# Thermodynamic Properties: Intensive and Extensive with Example [Notes & PDF]

Any thermodynamic system can be identified at any time by certain observable and measurable parameters like pressure, volume, temperature, mass, density, physical composition, etc. These parameters are known as the properties of a thermodynamic system.

Thermodynamic state: It is described as the condition of a system which is denoted by parameters like volume, pressure, temperature, etc.

For example: Let’s take an example of a piston-cylinder arrangement. The gas inside the cylinder is at a temperature of T1, pressure P1, and volume V1. We will call this state 1 (initial state).

When we push the piston downwards, the gas will get compressed so the temperature, pressure, and volume will change let’s say to T2, P2, and V2. This will be state 2.

Thus we can see that the parameters (that is temperature, volume, and pressure) in both states are different. These systems are uniquely defined and this helps us to distinguish one system from another.

## Classification of Thermodynamic Properties:

Thermodynamic properties can be classified into two categories as follows:

• Intensive property and
• Extensive property

### Intensive property:

Intensive properties are those properties that do not depend on the mass of the system.

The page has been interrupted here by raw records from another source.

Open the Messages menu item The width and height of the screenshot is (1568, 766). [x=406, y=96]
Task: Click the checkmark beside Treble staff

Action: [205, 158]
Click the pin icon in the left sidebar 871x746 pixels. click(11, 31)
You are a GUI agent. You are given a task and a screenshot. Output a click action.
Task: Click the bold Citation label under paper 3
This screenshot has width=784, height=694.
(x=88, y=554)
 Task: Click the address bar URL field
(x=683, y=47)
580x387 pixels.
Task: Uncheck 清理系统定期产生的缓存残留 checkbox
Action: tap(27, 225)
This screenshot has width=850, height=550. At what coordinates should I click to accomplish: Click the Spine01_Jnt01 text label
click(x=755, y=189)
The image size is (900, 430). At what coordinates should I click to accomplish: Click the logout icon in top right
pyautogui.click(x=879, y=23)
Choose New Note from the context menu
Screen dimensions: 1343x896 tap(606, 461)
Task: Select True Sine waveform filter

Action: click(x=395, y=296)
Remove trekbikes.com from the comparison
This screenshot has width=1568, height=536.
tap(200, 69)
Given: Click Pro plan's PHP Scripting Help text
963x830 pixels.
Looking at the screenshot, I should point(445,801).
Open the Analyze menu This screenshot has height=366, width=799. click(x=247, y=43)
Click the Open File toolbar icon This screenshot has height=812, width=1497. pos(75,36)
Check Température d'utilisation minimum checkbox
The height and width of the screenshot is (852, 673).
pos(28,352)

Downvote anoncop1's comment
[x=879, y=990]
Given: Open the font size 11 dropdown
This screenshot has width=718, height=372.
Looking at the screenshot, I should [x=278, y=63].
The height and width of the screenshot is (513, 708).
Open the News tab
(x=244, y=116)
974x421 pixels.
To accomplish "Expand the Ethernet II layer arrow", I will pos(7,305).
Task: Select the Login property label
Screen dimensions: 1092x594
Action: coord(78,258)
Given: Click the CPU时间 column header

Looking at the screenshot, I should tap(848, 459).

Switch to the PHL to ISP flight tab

Example: Temperature, Viscosity, etc.

Consider a room where the pressure is p. If the room is divided into a number of parts, we find that the pressure at any point is the same and it is equal to the original pressure p though the mass in each part has changed. It shows that the intensive property has a definite value and it is independent of mass, it represents a point function

### Extensive property:

The property of the system which depends upon the size and mass of the system is called an extensive property.

Example: length, volume, density.

For example, density equals mass per unit volume. Here, density is dependent on mass hence it can be termed as an extensive property.

Now we will study Path function and Point function in brief,

### Point function:

Point functions are those functions whose values are dependent on the initial and final value of the system and independent of the path taken.

For example; Consider an 8-story building. You are standing on the ground and your potential energy is zero. You want to get to the top of the building so either take the stairs, lift, or climb your way up to the top of the building.

Either way, you are reaching the same spot, and your potential energy upon reaching the top is going to be mgh in every case.

So, here we see that irrespective of whichever route you are taking, or whichever path you are taking to go from initial to the final position, you are ultimately gaining a potential energy equivalent to mgh Common examples of point function are pressure, volume, temperature, internal energy, etc.

### Path function:

Path functions are those functions whose values are not dependent on the initial and final value of the system but on the path taken.

Now consider the same situation in the example of point function. There is an 8-story building and you want to reach the top of the building. You can either use the stairs or the lift.

In the case of stairs, you climb 8 floors and you are utilizing a lot of energy. In the case of stairs, you are not moving and within seconds you have reached the top.

Hence, in both cases, work done by your body is different. So, if we talk about the work done here, taking the stairs required more energy than taking the lift. Hence, we can say that energy that is being used to reach the top of the work which is being done by your body depends on the path you are taking.